Consider $$ g(x) = \sqrt{2 \pi} f(-x) = \mathrm{e}^{-\frac{x^2}{2}} - x \int_{x}^\infty \mathrm{e}^{-\frac{y^2}{2}} \mathrm{d} y \qquad \text{for} \qquad x > 0. $$ Then $$ g(x) = \mathrm{e}^{-\frac{x^2}{2}} - x \int_{\frac{x^2}{2}}^\infty \mathrm{e}^{-t} \frac{\mathrm{d} t}{\sqrt{2t}} \, > \, \mathrm{e}^{-\frac{x^2}{2}} - \int_{\frac{x^2}{2}}^\infty \mathrm{e}^{-t} \mathrm{d} t = 0 $$ where $ x \int_{\frac{x^2}{2}}^\infty \mathrm{e}^{-t} \frac{\mathrm{d} t}{\sqrt{2t}} < \frac{x}{\sqrt{2 \frac{x^2}{2}}} \int_{\frac{x^2}{2}}^\infty \mathrm{e}^{-t} \mathrm{d} t = \int_{\frac{x^2}{2}}^\infty \mathrm{e}^{-t} \mathrm{d} t = \mathrm{e}^{-\frac{x^2}{2}}$ for $x>0$.

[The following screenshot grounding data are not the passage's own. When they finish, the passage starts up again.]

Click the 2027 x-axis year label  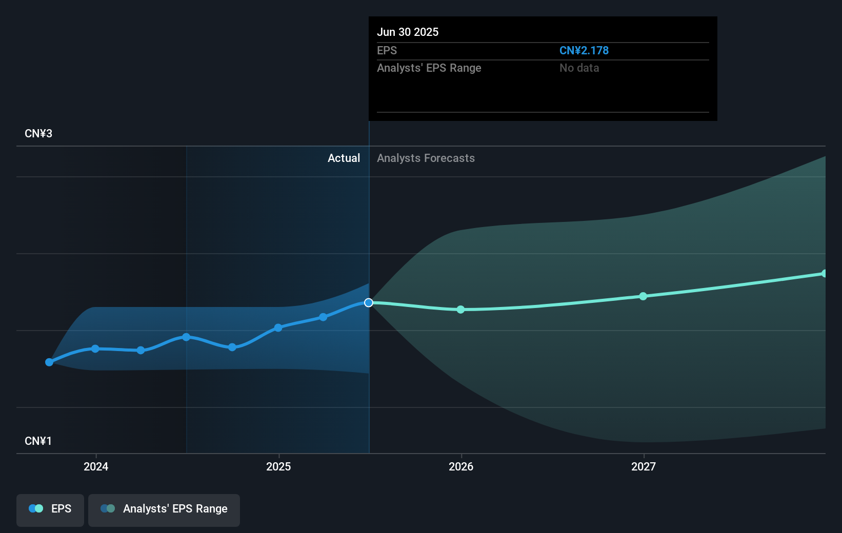pos(644,466)
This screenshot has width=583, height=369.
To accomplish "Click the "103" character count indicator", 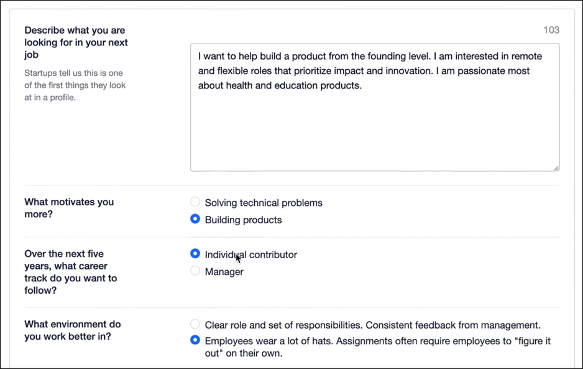I will (x=551, y=30).
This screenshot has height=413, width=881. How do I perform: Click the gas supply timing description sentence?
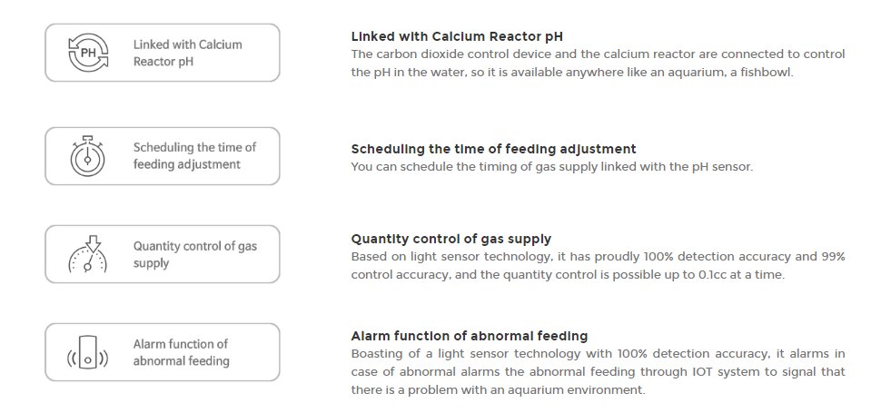pos(551,167)
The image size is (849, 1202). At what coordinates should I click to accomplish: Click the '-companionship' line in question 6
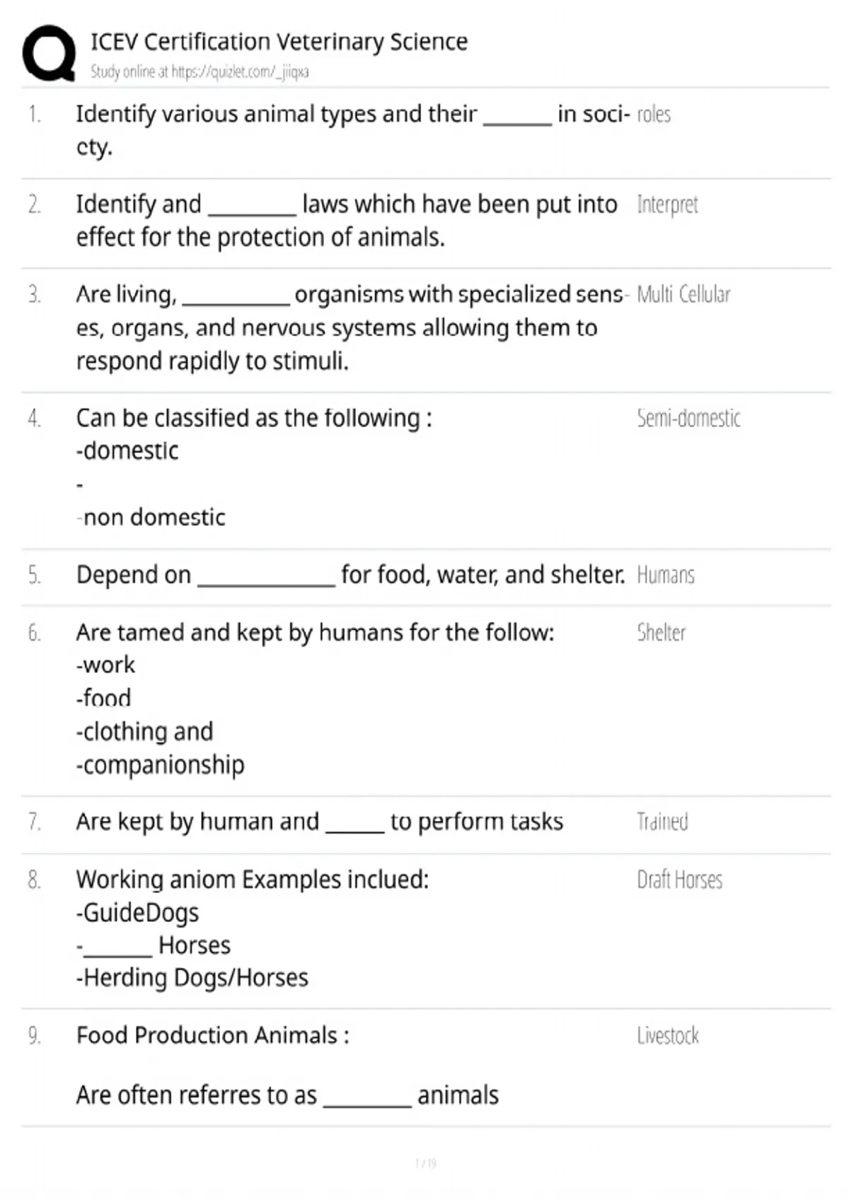(161, 765)
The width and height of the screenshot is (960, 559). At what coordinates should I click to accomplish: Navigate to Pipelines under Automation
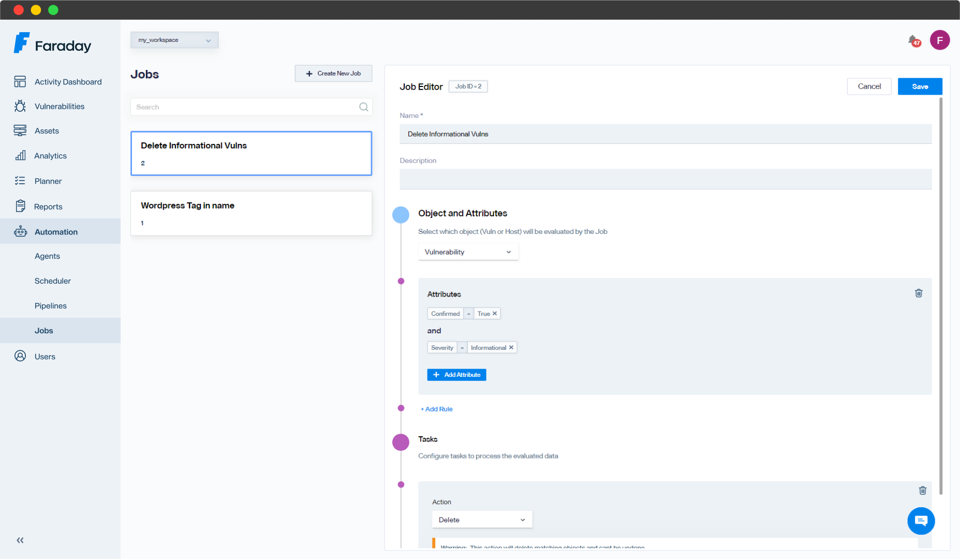tap(51, 306)
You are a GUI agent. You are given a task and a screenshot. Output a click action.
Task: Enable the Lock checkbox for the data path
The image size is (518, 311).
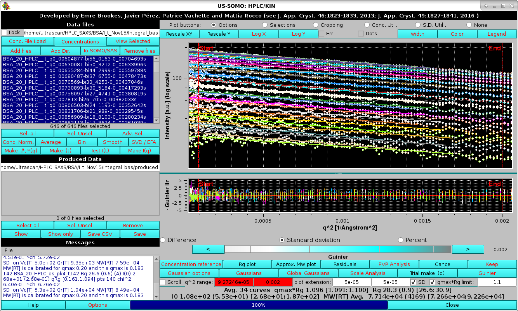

On the other hand $g(x) < \mathrm{e}^{-\frac{x^2}{2}}$ by definition, so $\lim_{x \to \infty} g(x) = \lim_{x \to \infty} \sqrt{2 \pi} f(-x)$ vanishes being sandwiched between 0 and $\mathrm{e}^{-\frac{x^2}{2}}$ which also tends to zero for large $x$.